• [GIVEN REQUEST]
Repeat the material below word for word, starting at its first line and ending at the line containing "Click the round", with that line included.

• [MATERIAL]
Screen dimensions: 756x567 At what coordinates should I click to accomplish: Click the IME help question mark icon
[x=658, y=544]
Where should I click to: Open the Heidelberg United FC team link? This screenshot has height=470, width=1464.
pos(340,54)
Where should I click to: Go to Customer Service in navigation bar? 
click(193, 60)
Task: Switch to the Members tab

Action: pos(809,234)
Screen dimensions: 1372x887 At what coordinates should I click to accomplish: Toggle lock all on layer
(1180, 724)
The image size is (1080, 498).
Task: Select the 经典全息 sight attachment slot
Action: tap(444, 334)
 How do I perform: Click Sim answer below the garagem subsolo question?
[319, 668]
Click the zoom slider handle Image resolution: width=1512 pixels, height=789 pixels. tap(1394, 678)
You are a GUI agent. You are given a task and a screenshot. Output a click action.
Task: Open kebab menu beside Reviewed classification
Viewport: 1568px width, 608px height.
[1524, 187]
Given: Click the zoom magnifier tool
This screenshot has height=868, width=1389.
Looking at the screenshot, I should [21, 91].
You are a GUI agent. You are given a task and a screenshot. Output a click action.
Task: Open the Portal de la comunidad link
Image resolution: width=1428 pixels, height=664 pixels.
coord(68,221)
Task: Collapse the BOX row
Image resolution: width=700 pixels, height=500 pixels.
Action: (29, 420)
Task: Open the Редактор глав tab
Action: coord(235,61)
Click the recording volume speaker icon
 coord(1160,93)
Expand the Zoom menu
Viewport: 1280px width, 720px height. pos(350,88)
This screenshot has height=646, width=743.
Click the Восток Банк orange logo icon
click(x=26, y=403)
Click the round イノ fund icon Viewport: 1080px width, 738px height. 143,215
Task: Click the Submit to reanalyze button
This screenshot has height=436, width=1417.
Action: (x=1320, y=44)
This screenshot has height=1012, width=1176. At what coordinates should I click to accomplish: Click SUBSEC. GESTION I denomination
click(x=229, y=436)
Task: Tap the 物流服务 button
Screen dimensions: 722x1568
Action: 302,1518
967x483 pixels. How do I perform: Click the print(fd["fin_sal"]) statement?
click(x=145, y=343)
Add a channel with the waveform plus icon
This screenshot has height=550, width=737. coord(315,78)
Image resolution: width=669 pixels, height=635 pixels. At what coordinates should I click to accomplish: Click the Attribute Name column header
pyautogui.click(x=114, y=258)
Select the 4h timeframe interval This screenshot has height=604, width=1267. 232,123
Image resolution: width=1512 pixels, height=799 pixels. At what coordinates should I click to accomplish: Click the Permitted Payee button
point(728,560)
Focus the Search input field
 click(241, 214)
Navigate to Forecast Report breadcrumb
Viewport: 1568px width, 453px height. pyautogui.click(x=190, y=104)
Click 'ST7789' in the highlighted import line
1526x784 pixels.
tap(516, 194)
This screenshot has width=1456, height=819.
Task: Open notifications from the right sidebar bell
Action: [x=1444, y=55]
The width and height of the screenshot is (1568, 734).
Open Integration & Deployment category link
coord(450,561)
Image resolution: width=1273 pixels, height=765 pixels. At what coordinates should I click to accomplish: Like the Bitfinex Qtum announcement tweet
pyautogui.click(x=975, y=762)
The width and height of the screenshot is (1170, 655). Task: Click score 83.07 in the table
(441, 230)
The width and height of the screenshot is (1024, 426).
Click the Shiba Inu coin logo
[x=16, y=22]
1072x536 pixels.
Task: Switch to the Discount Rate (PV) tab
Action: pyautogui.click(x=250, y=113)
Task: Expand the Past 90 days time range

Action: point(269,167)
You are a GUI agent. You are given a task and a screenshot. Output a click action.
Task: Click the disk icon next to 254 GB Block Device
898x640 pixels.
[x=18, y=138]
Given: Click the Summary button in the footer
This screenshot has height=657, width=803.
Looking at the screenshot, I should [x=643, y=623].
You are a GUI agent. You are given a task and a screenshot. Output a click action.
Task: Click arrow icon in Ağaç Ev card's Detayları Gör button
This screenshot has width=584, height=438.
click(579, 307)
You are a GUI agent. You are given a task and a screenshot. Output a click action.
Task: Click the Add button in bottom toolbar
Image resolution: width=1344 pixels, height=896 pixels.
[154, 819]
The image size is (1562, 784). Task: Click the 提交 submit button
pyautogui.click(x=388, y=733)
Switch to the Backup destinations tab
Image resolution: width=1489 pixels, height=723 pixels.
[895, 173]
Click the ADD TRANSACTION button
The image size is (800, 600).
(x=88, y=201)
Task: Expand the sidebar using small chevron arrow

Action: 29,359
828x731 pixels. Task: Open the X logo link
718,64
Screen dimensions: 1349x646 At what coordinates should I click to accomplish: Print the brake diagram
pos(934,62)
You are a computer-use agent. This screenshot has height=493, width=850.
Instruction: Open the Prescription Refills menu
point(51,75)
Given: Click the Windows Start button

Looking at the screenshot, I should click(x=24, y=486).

• [RESPONSE FOR THIS EXERCISE]
Screen dimensions: 756x567 At what coordinates should I click to accomplish: Click the IME help question mark icon
[x=658, y=544]
Where should I click to: Open the Heidelberg United FC team link? This screenshot has height=470, width=1464.
pos(340,54)
Where should I click to: Go to Customer Service in navigation bar? 
click(193, 60)
Task: Switch to the Members tab

Action: pos(809,234)
Screen dimensions: 1372x887 At what coordinates should I click to accomplish: Toggle lock all on layer
(1180, 724)
The image size is (1080, 498).
Task: Select the 经典全息 sight attachment slot
Action: tap(444, 334)
 How do I perform: Click Sim answer below the garagem subsolo question?
[319, 668]
Click the zoom slider handle Image resolution: width=1512 pixels, height=789 pixels. tap(1394, 678)
You are a GUI agent. You are given a task and a screenshot. Output a click action.
Task: Open kebab menu beside Reviewed classification
Viewport: 1568px width, 608px height.
[1524, 187]
Given: Click the zoom magnifier tool
This screenshot has height=868, width=1389.
Looking at the screenshot, I should [21, 91].
You are a GUI agent. You are given a task and a screenshot. Output a click action.
Task: Open the Portal de la comunidad link
Image resolution: width=1428 pixels, height=664 pixels.
coord(68,221)
Task: Collapse the BOX row
Image resolution: width=700 pixels, height=500 pixels.
Action: (29, 420)
Task: Open the Редактор глав tab
Action: coord(235,61)
Click the recording volume speaker icon
 coord(1160,93)
Expand the Zoom menu
Viewport: 1280px width, 720px height. pos(350,88)
This screenshot has height=646, width=743.
Click the Восток Банк orange logo icon
click(x=26, y=403)
Click the round イノ fund icon Viewport: 1080px width, 738px height. 143,215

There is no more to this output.